Aportes na previdência privada caem 8,7% em sete meses
Relatório da Federação Nacional de Previdência Privada e Vida — Fenaprevi revela que a captação bruta em planos de previdência privada aberta apresentou retração de 8,7% no acumulado de janeiro a julho de 2026, somando R$ 91,8 bilhões. Isso representa a diminuição de R$ 8,7 bilhões nos aportes, em relação ao mesmo período de 2025.
Ainda neste intervalo, os resgates caíram 5%, o que representa uma saída de R$ 84,4 bilhões. Assim, a captação líquida – resultado dos aportes menos as retiradas – foi de R$ 7,3 bilhões, ficando 36,8% abaixo do registrado nos sete primeiros meses de 2025.

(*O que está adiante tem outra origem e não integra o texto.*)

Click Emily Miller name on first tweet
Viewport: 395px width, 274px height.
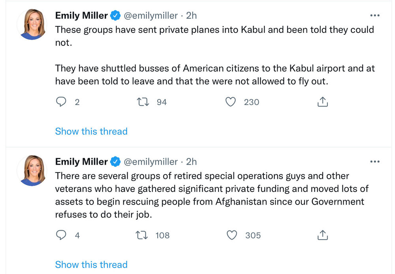(x=81, y=16)
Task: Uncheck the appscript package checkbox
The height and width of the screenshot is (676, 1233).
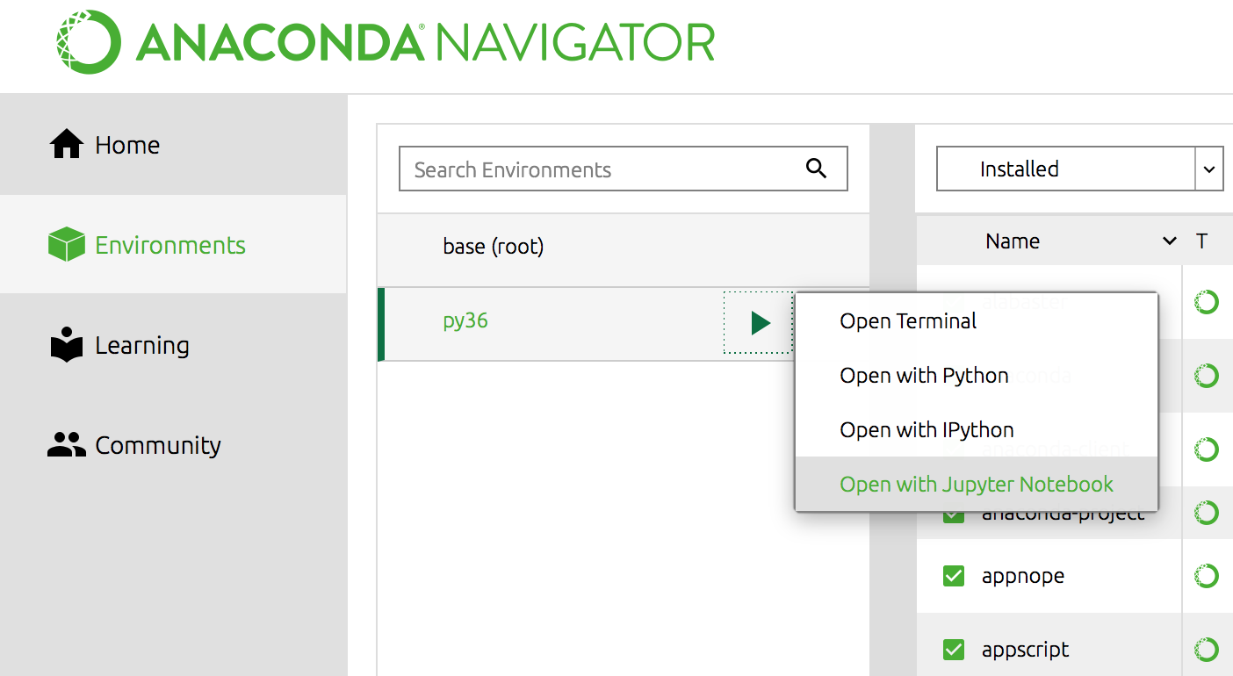Action: pos(954,650)
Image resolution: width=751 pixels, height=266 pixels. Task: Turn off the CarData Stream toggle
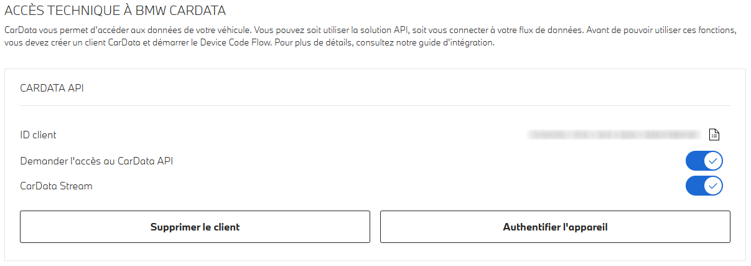[x=704, y=186]
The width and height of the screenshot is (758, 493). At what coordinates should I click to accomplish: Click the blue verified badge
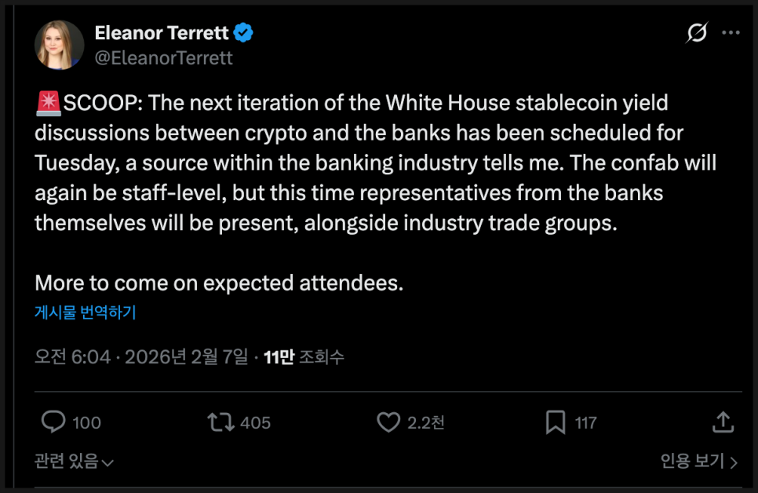pyautogui.click(x=244, y=33)
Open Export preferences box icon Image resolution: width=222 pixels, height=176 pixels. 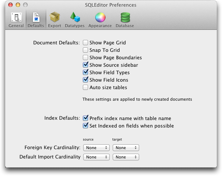tap(54, 17)
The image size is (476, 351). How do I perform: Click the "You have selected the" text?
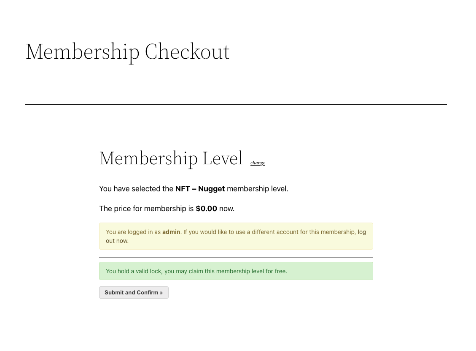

Os ativos administrados em planos de previdência privada aberta atingiram R$ 1,9 trilhão – o equivalente a, aproximadamente, 14% do PIB do Brasil. Esse montante apresentou alta de 13% quando comparado ao mesmo mês do ano anterior.
Maioria escolhe o VGBL
Ao distribuir os prêmios e contribuições por plano de previdência privada, percebe-se que R$ 82,5 bilhões foram aportados em planos VGBL (Vida Gerador de Benefício Livre) ou o equivalente a 90% do total. Outros R$ 7,6 bilhões foram para planos do tipo PGBL (Plano Gerador de Benefício Livre) ou 8,3% do montante; enquanto 1,8% da arrecadação foi destinada para planos Tradicionais (que resultam da soma dos planos ‘Tradicionais de Risco, Acumulação e FAPI’).
Dos 13,7 milhões de planos no país (até o fim de julho) cerca de 8,6 milhões eram do tipo VGBL, que lideram na preferência entre os participantes (63,1% do total). Outros 3,2 milhões eram de PGBL (23,2%) e os demais 13,7% se referem aos planos Tradicionais.
São 11,2 milhões de pessoas no Brasil que trabalham para construir uma poupança de longo prazo. Desses, 8,9 milhões ou 80% deles são produtos contratados na modalidade individual.